Edge in Madera Canyon
On November 6th, 2019, 11 students from Edge High School left a rainy Tucson for an adventure into the Santa Rita Mountains. Early winter storms had forced us away from the Tucson Valley, removing us from the surrounding mountains. Instead, we drove south to Madera Canyon in hopes that the northward storms had passed the area. The drive brought us passed the mines that tower over the city Green Valley, then through the grass fields and oak forests, only to halt our drive in a mixed coniferous forest. The biome layers surprised the students. Our previous trip took students though low thorn-scrub, arroyo, and riparian gallery forest biomes. For students to see such differences within short distances brought them a lot of joy.
We began our hike from the Madera Canyon Nature Trail and followed the creek for a couple of minutes until a nice clearing let us sit and circle up. Here we spent some time reflecting upon our last expedition. Students surprisingly remembered quite a lot from our trip a month ago, where we discussed watershed, riparian gallery forests, desert adaptations, and biomes. Prior to the trips, journals were made to help students observe and categorize observations. They also help students reflect upon experiences through journaling and drawing. Surprisingly the students were very excited to use them. After we settled down, we spent a moment in silent meditation listening to the sounds, feeling the wind and sun, and smelling the odors from the creek we were in. The whole group really loved this exercise and began noting in their journals.
We began hiking on the trail, stopping to break down systems and symbiotic relationships and using lichen as an example. The trail wound through switchbacks, bringing us higher over the quickly shrinking valley. Below, each drainage was visible because they glowed orange like lit candles. Each deciduous tree, mainly sycamore trees, had long started their hibernation process, visible by their lack of chlorophyll and brown and yellow leaves. This visual was stunning for the group because, in the sea of green below us, yellow stripes rolled down the slope into the yellow basin. This was a wonderful and unique visual that the group had never seen before.
The path brought us to a large pile of scat. Together we inspected and dissected the pile to attempt to identify its producer. Each student equipped with a stick, we noticed it was moist and full of berries. The students shouted “coyote!” “bobcat!” “bear!” We continued to inspect it and noticed hair and some bone. This was a wonderful opportunity to revisit biomes and to discuss Sky Islands. First, we understood what an omnivore was. Then we discussed which omnivorous could produce so much scat, and live in this biome. Eventually and to the surprise of the students, we landed on black bear. This key species allowed us to discuss the natural history of this area and how the biomes became layered in the first place. The students pulled out their journals and quickly wrote all the notes they could.
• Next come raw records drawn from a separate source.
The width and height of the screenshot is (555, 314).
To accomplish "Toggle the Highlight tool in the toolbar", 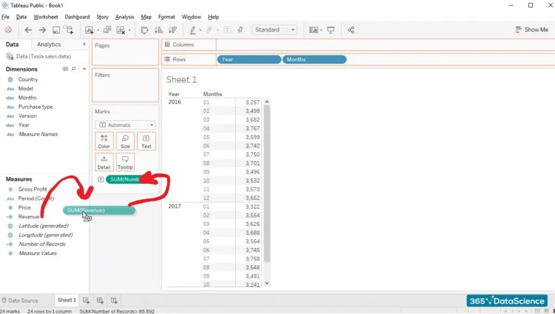I will (x=193, y=30).
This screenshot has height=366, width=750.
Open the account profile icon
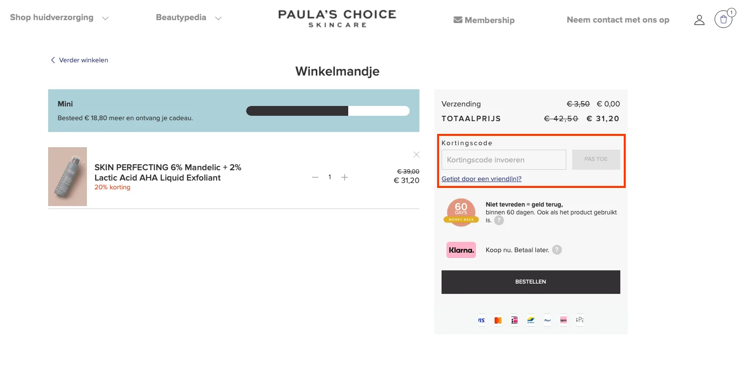[x=699, y=20]
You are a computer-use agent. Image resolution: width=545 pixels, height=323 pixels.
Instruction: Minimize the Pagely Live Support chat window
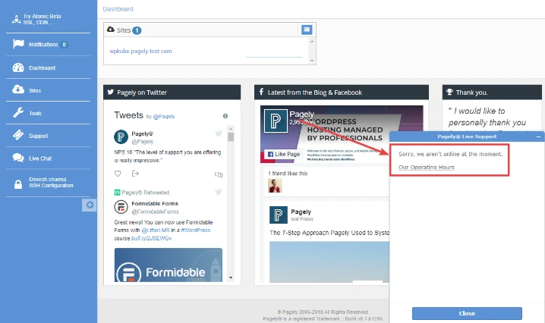click(538, 137)
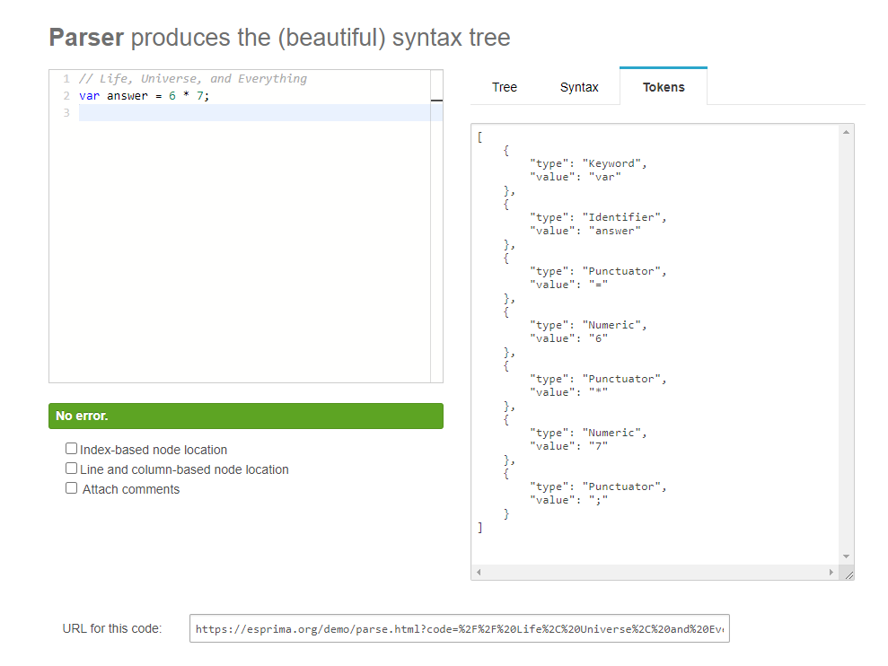Click line number 1 in editor gutter
The image size is (888, 666).
tap(66, 79)
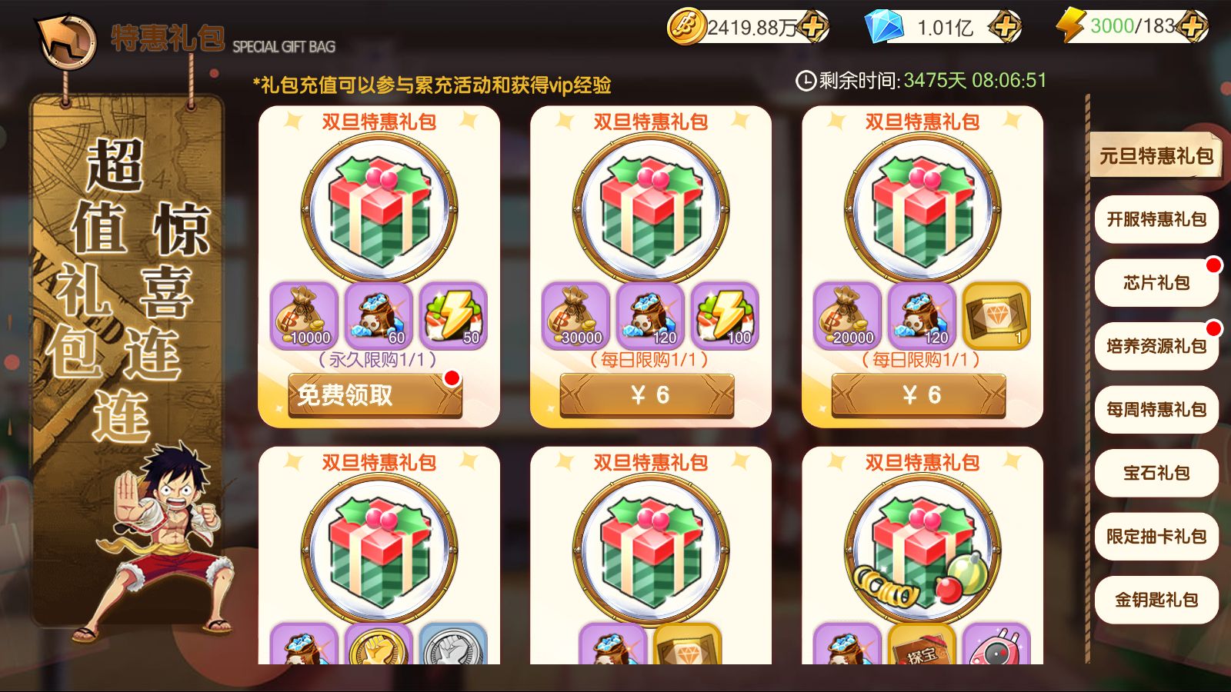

The hike continued to show us so much beauty. The youth had a blast playing around the creek, observed the many birds that greeted us, tracked wildlife like deer and javelina, and relaxing to journal and rest. It was a really beautiful trip and the students said it may have been their favorite. Spending a day in the pine trees on the Santa Rita Mountains is wonderful. To do so on a school day, learning about the ecosystems and landscapes that surround our lives is even better. For these students, it was a magical day outdoors.